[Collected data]
····················

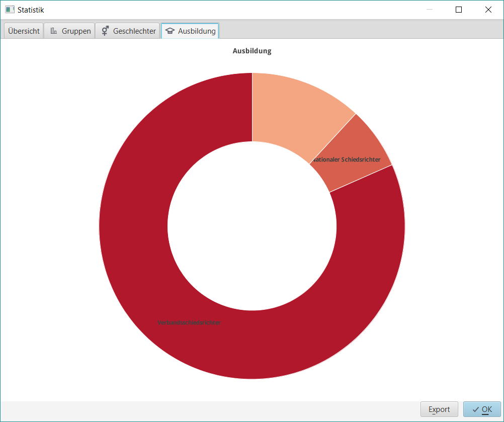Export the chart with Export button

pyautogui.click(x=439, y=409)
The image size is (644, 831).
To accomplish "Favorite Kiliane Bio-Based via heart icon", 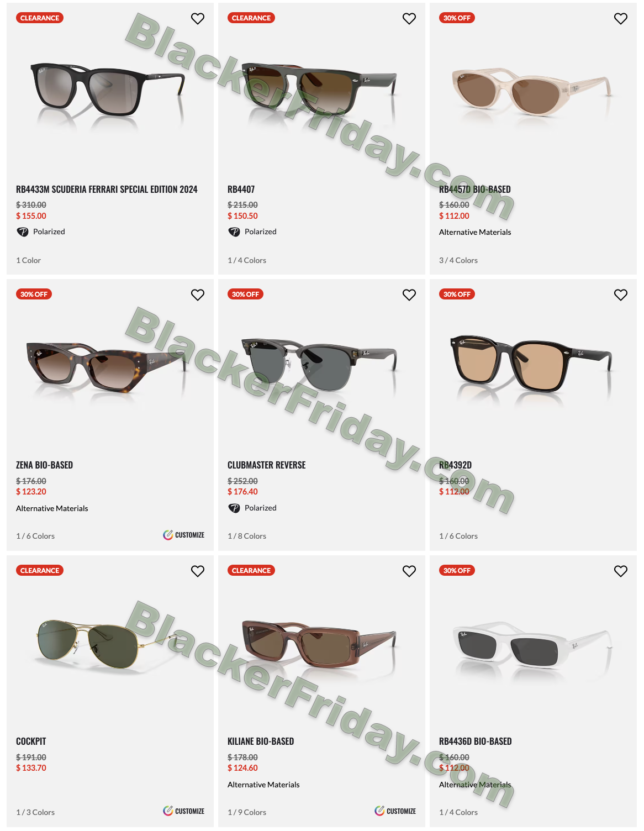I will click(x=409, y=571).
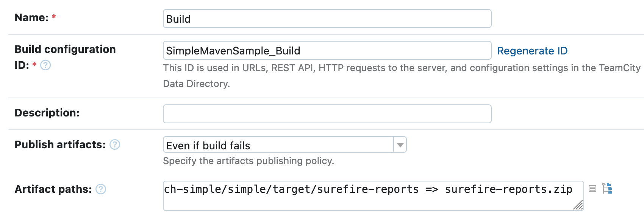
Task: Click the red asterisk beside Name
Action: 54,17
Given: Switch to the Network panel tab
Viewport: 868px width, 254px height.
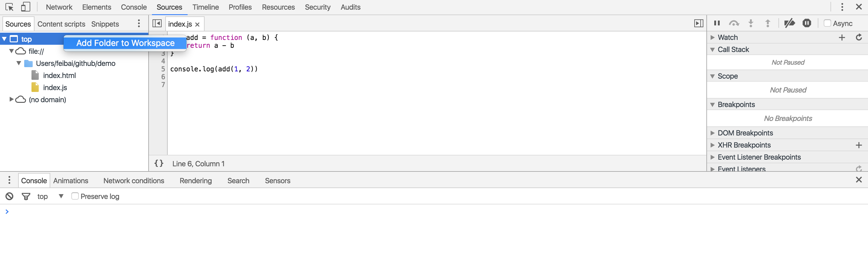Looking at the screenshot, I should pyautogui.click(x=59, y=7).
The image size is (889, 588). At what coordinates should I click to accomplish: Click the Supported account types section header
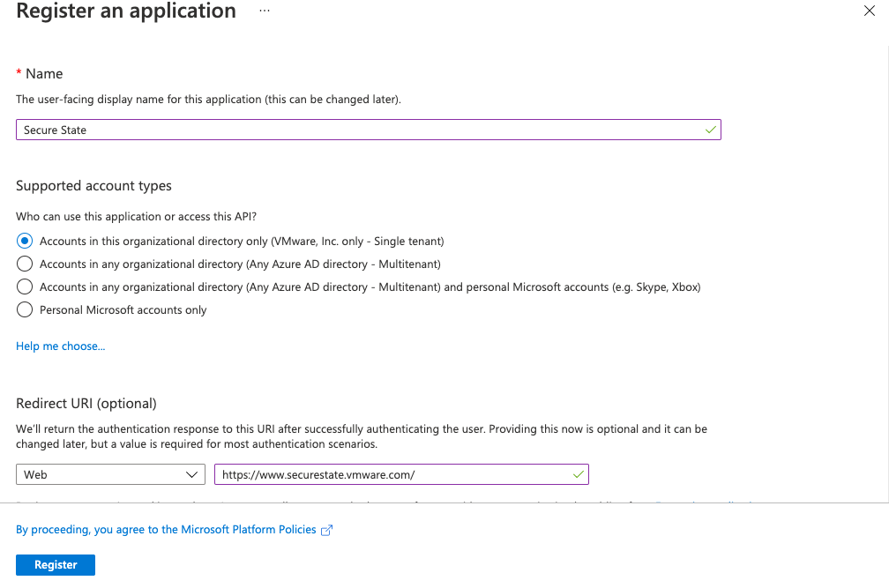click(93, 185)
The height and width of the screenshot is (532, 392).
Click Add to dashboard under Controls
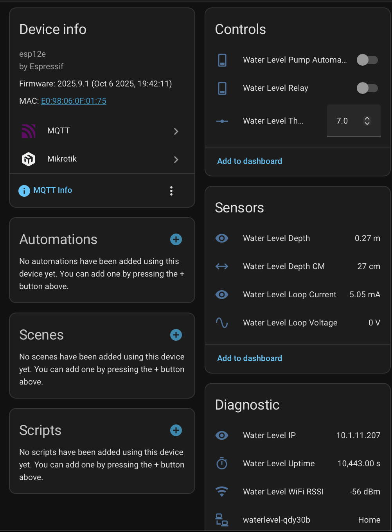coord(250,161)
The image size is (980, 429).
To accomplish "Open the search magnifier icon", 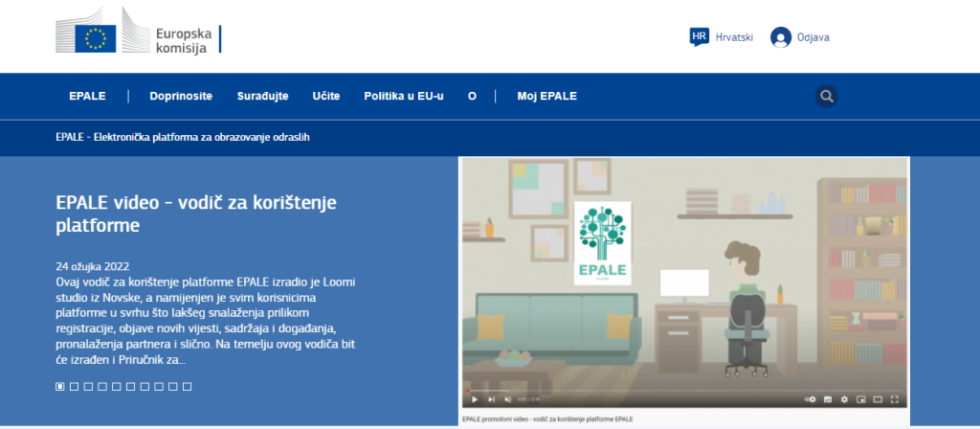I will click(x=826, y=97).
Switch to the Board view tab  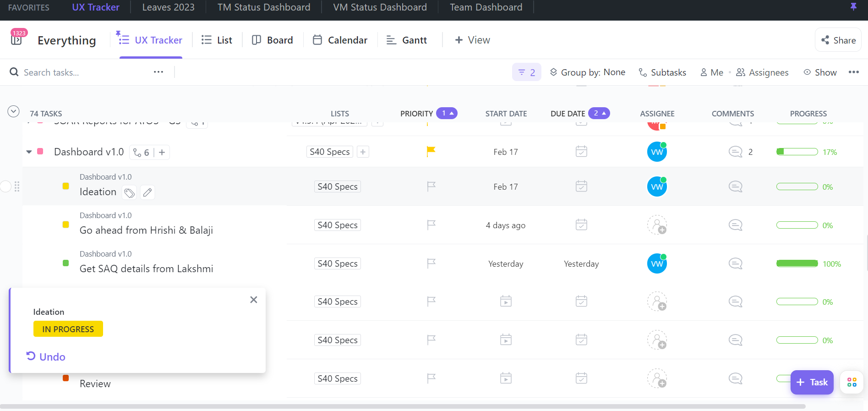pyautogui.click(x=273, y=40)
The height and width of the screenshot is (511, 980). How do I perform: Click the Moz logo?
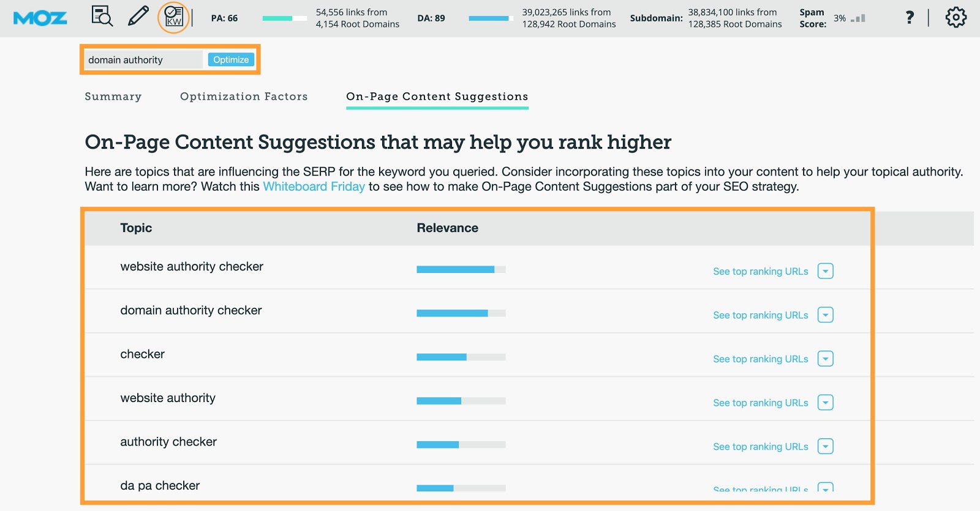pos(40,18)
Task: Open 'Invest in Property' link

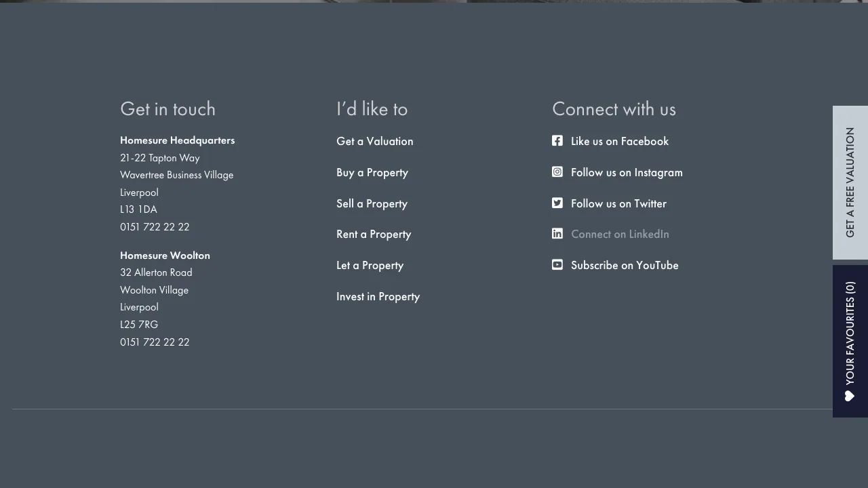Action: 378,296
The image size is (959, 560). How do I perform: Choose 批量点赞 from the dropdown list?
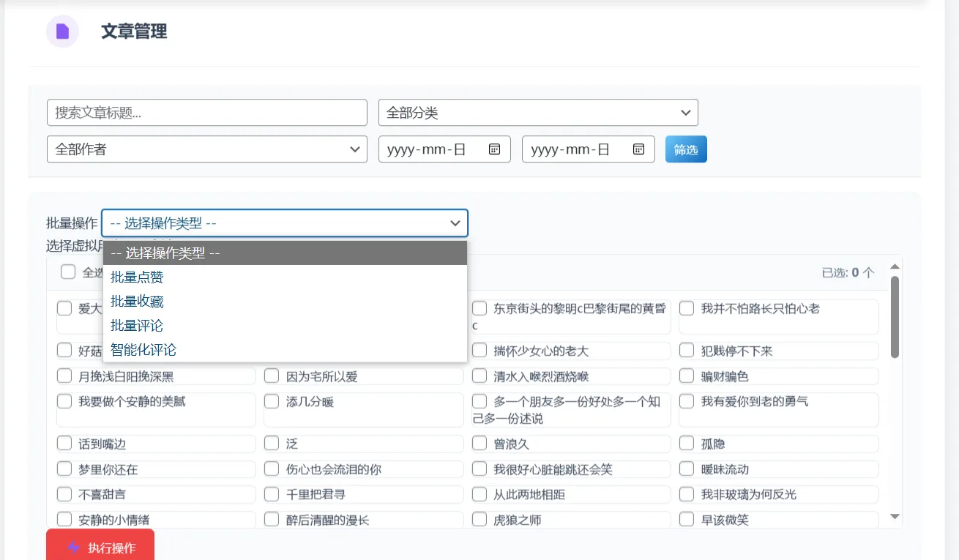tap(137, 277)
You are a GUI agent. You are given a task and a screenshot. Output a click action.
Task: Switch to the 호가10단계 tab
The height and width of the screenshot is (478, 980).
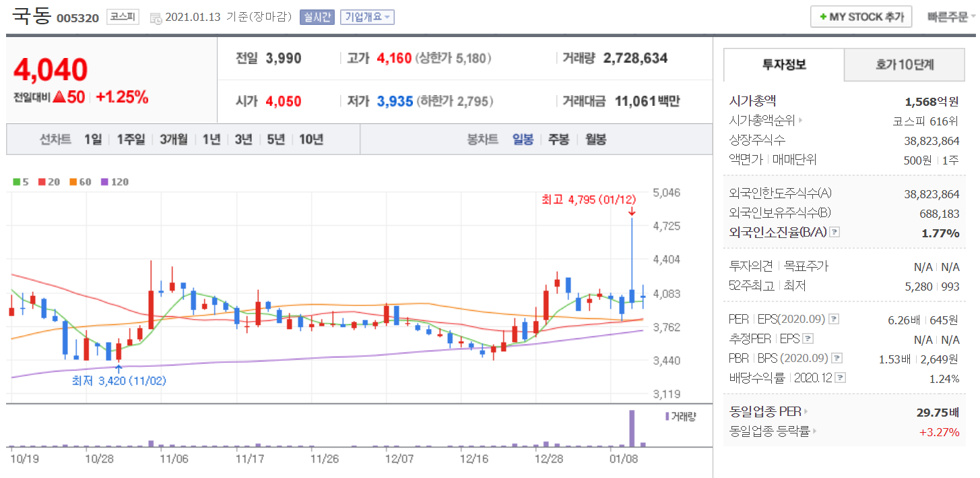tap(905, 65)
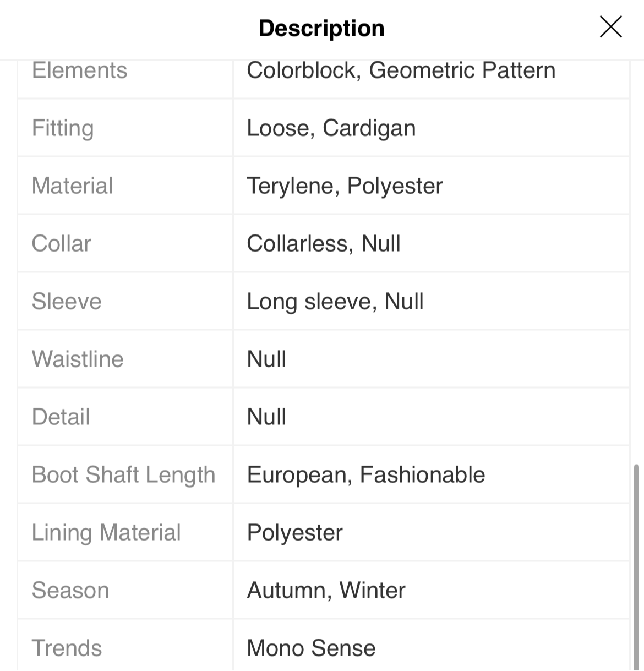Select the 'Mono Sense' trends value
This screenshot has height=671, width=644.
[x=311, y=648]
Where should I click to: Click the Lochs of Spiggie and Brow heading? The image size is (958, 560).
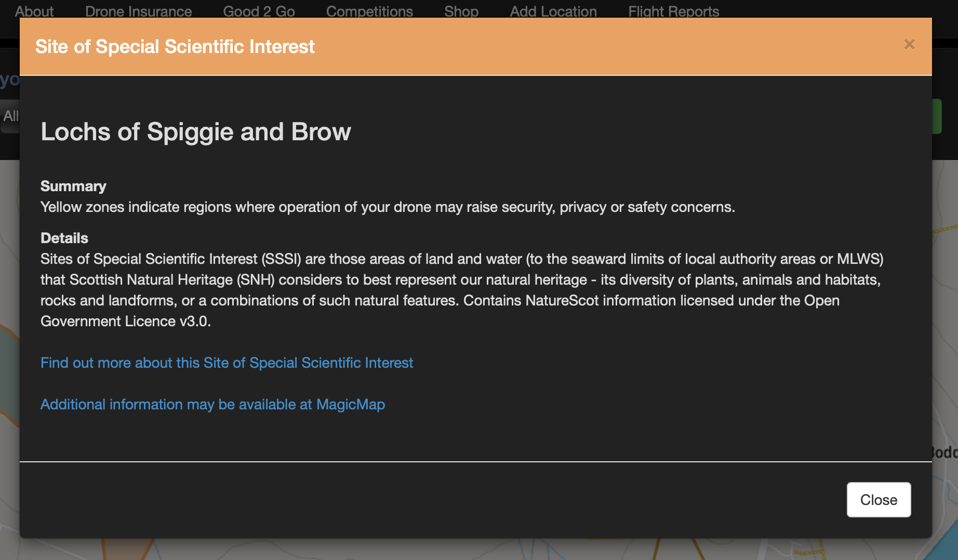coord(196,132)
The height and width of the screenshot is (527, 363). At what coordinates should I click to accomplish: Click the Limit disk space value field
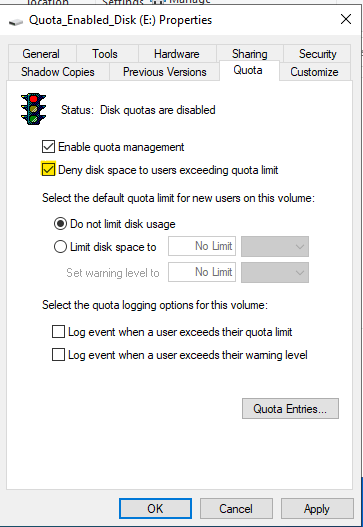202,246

····················

Write out, exactly and with nothing added, every line from the one that holds "The height and width of the screenshot is (527, 363)." to the end of the entries above; pictures stay out.

The height and width of the screenshot is (527, 363). At what coordinates should I click to accomplish: Click the Limit disk space value field
202,246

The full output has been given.